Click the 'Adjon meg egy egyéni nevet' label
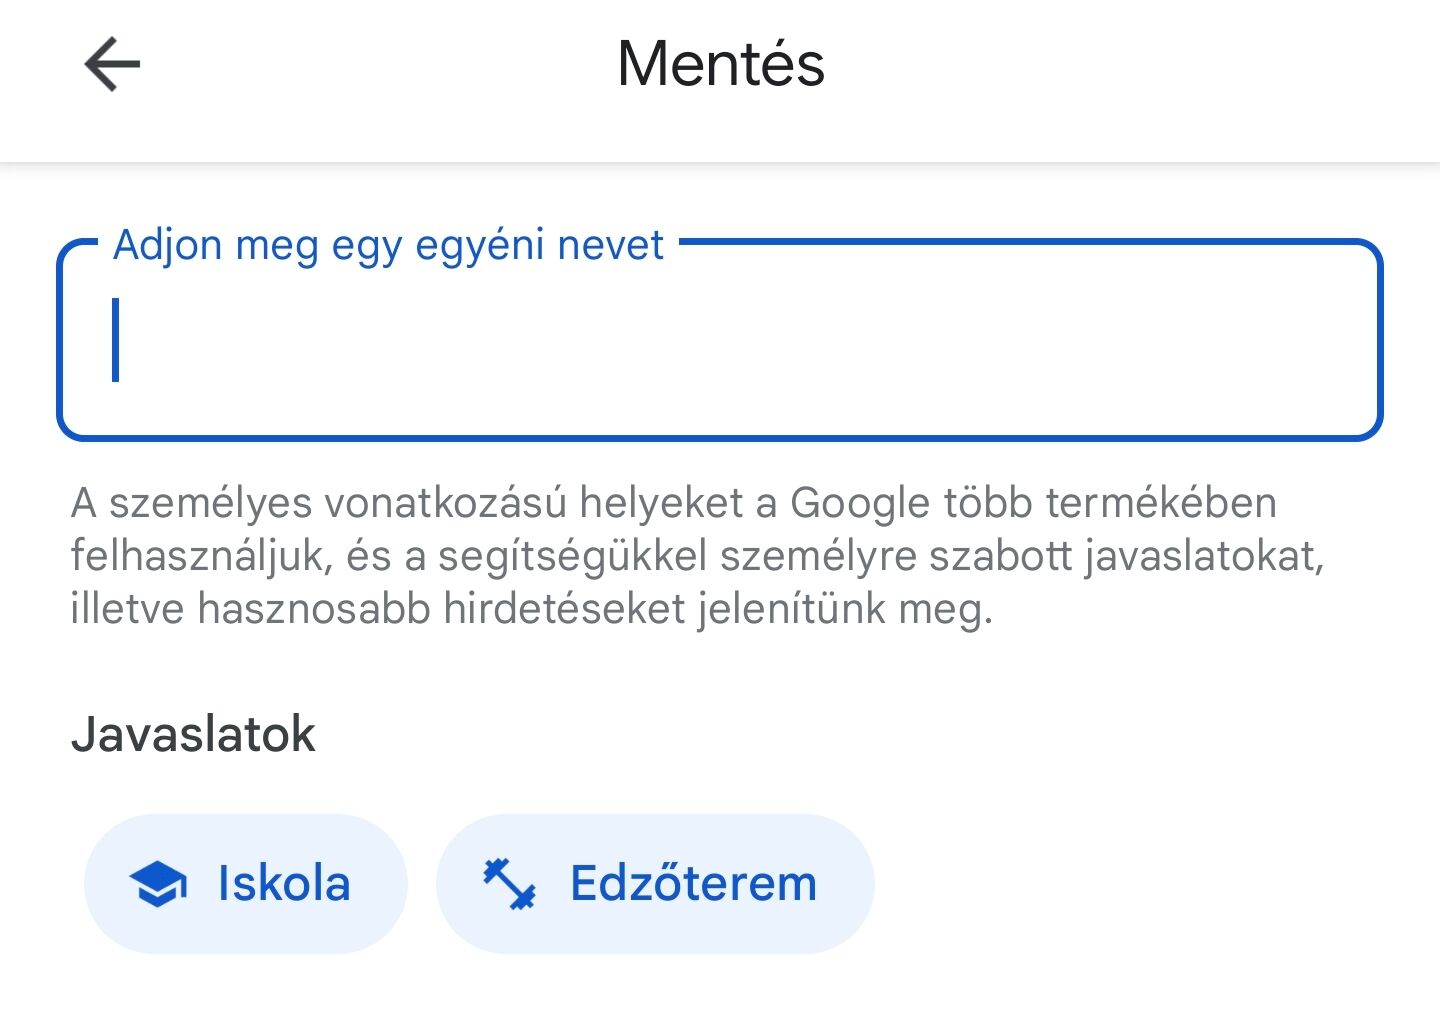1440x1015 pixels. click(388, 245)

- - - - - - -

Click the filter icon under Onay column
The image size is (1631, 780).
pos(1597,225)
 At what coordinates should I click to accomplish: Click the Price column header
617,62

- - - - - - -

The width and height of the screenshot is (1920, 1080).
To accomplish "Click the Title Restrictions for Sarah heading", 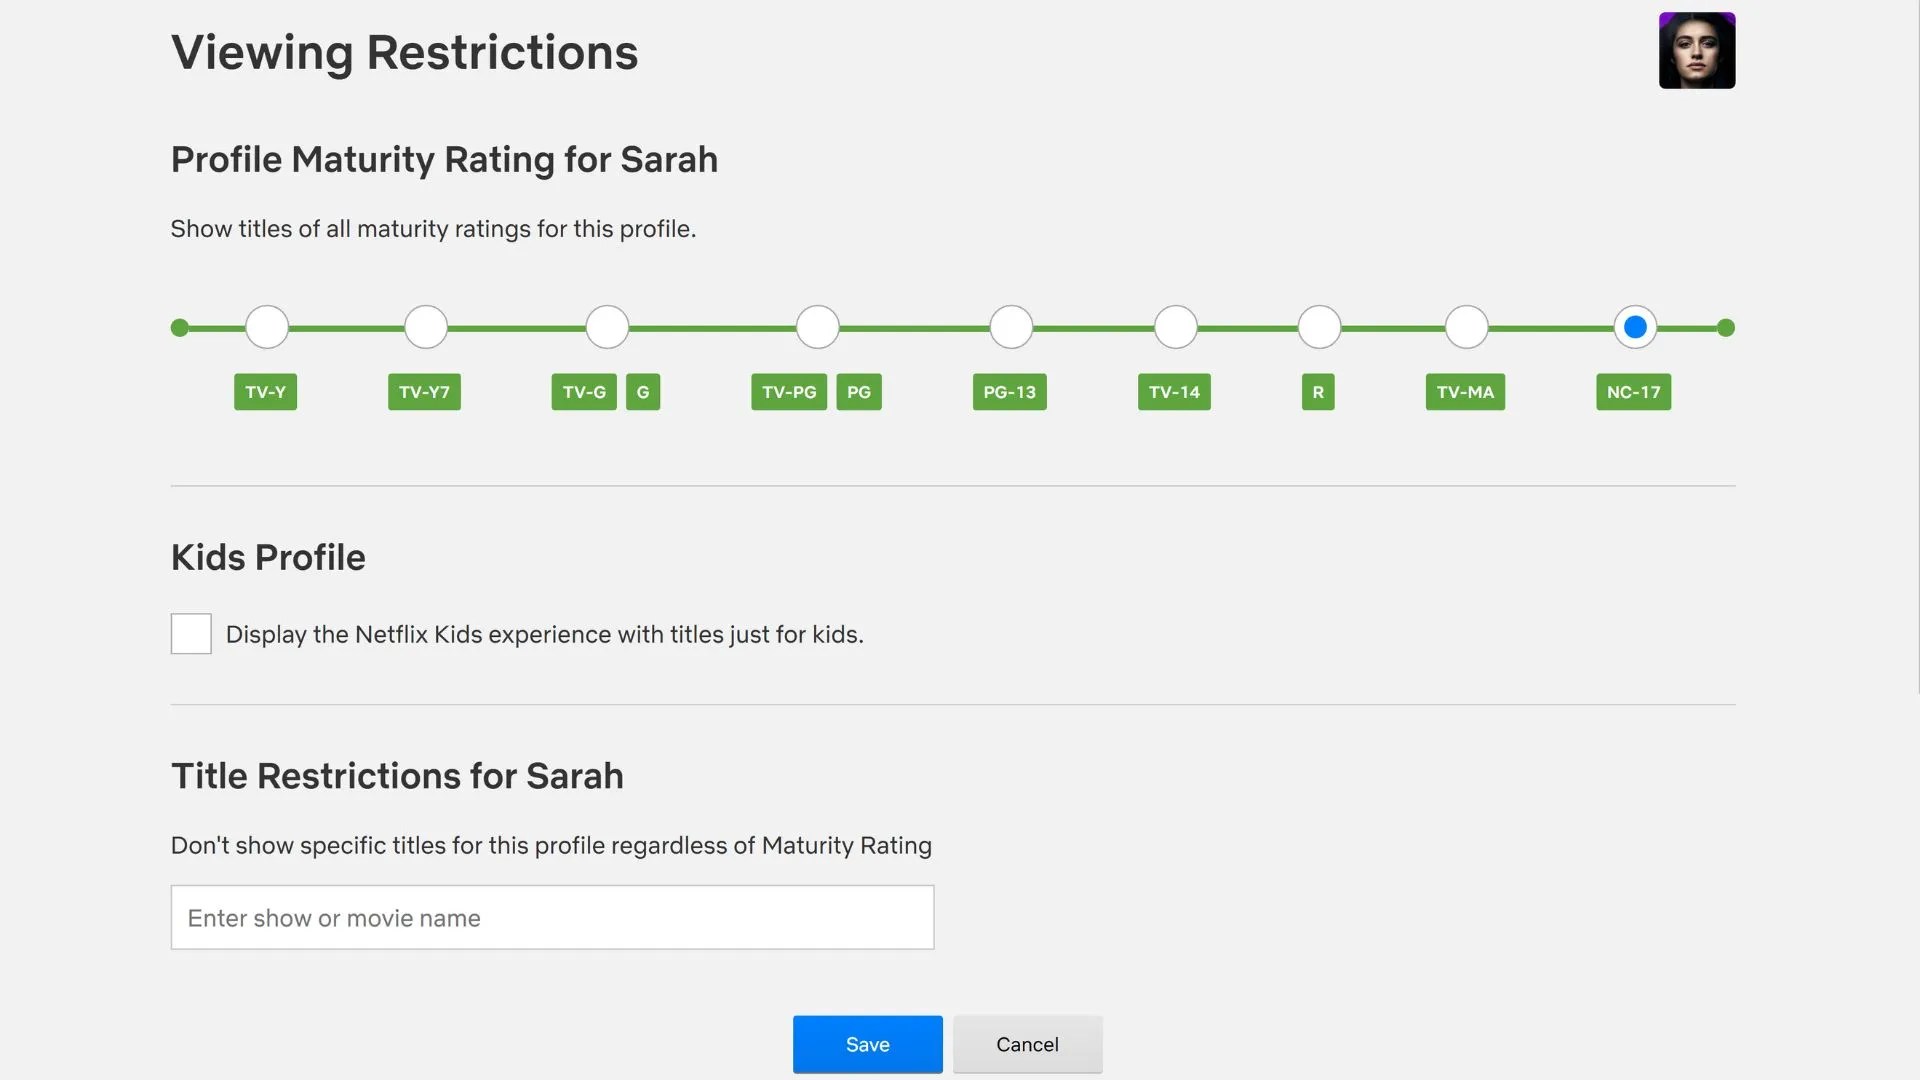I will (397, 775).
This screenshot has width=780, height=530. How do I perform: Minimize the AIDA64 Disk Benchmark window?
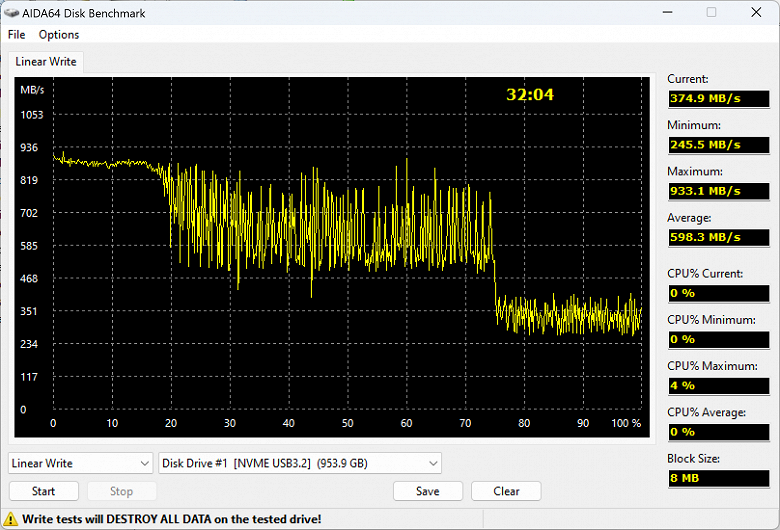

- - - - - - -

## Activity
Return each line of the data above that includes the word "screenshot".

## Worked solution
The width and height of the screenshot is (1920, 1080).
This screenshot has width=780, height=530. How do I perform: Minimize the AIDA64 Disk Benchmark window?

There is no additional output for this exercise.